The foregoing description of the Purchase Agreement and the transactions contemplated thereby does not purport to be complete and is qualified in its entirety by reference to the Purchase Agreement, which is filed as Exhibit 2.1 to this Current Report on Form 8-K, and is incorporated by reference herein. The Purchase Agreement has been included to provide investors and securityholders with information regarding its terms. It is not intended to provide any other factual information about the Company, Gearbox or their respective subsidiaries and affiliates. The Purchase Agreement contains representations and warranties of the Company and Buyer Sub, on the one hand, and each of Gearbox Parent and Gearbox Seller, on the other hand, made solely for the benefit of the other. The assertions embodied in those representations and warranties are qualified by information in confidential disclosure schedules that the parties have exchanged in connection with signing the Purchase Agreement.
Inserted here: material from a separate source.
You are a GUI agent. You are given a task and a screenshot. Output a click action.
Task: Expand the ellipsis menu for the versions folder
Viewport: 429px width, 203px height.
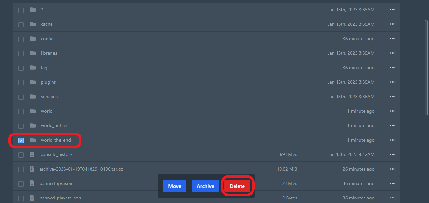click(392, 97)

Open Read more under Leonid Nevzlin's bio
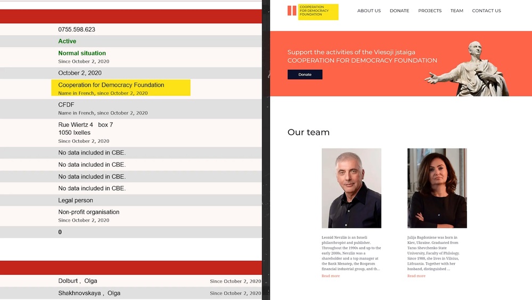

The disclosure schedules contain information that modifies, qualifies and creates exceptions to the representations and warranties set forth in the Purchase Agreement. Moreover, certain representations and warranties in the Purchase Agreement were used for the purpose of allocating risk between the Company and Buyer Sub, on the one hand, and Gearbox Seller and Gearbox Parent, on the other hand. Accordingly, investors and securityholders should not rely on the representations and warranties in the Purchase Agreement as characterizations of the actual state of facts or condition of the Company, Gearbox or their respective subsidiaries or affiliates. Moreover, information concerning the subject matter of the representations, warranties and covenants may change after the date of the Purchase Agreement, which subsequent information may or may not be fully reflected in public disclosures.

 

Item 3.02

Unregistered Sales of Equity Securities.

The information contained above in Item 1.01 of this Current Report on Form 8-K is hereby incorporated by reference into this Item 3.02. The shares of Company Common Stock to be issued to Gearbox Parent as consideration for the Share Purchase will not initially be registered under the Securities Act of 1933, as amended and will be issued in reliance on the exemption from registration provided by Section 4(a)(2) of the Securities Act.

 

Item 9.01

Financial Statements and Exhibits

 

(d)

Exhibits:

 

2.1    Share Purchase Agreement, dated March 27, 2024, by and among Take-Two Interactive Software, Inc., Groundhog 2, LLC, The Gearbox Entertainment Company Holding AB, and Embracer Group AB. †
104    Cover Page Interactive Data File (embedded within the Inline XBRL document)

 

Certain schedules and exhibits have been omitted pursuant to item 601(a)(5) of Regulation S-K. The Company agrees to furnish supplementally a copy of any omitted schedule to the SEC upon its request.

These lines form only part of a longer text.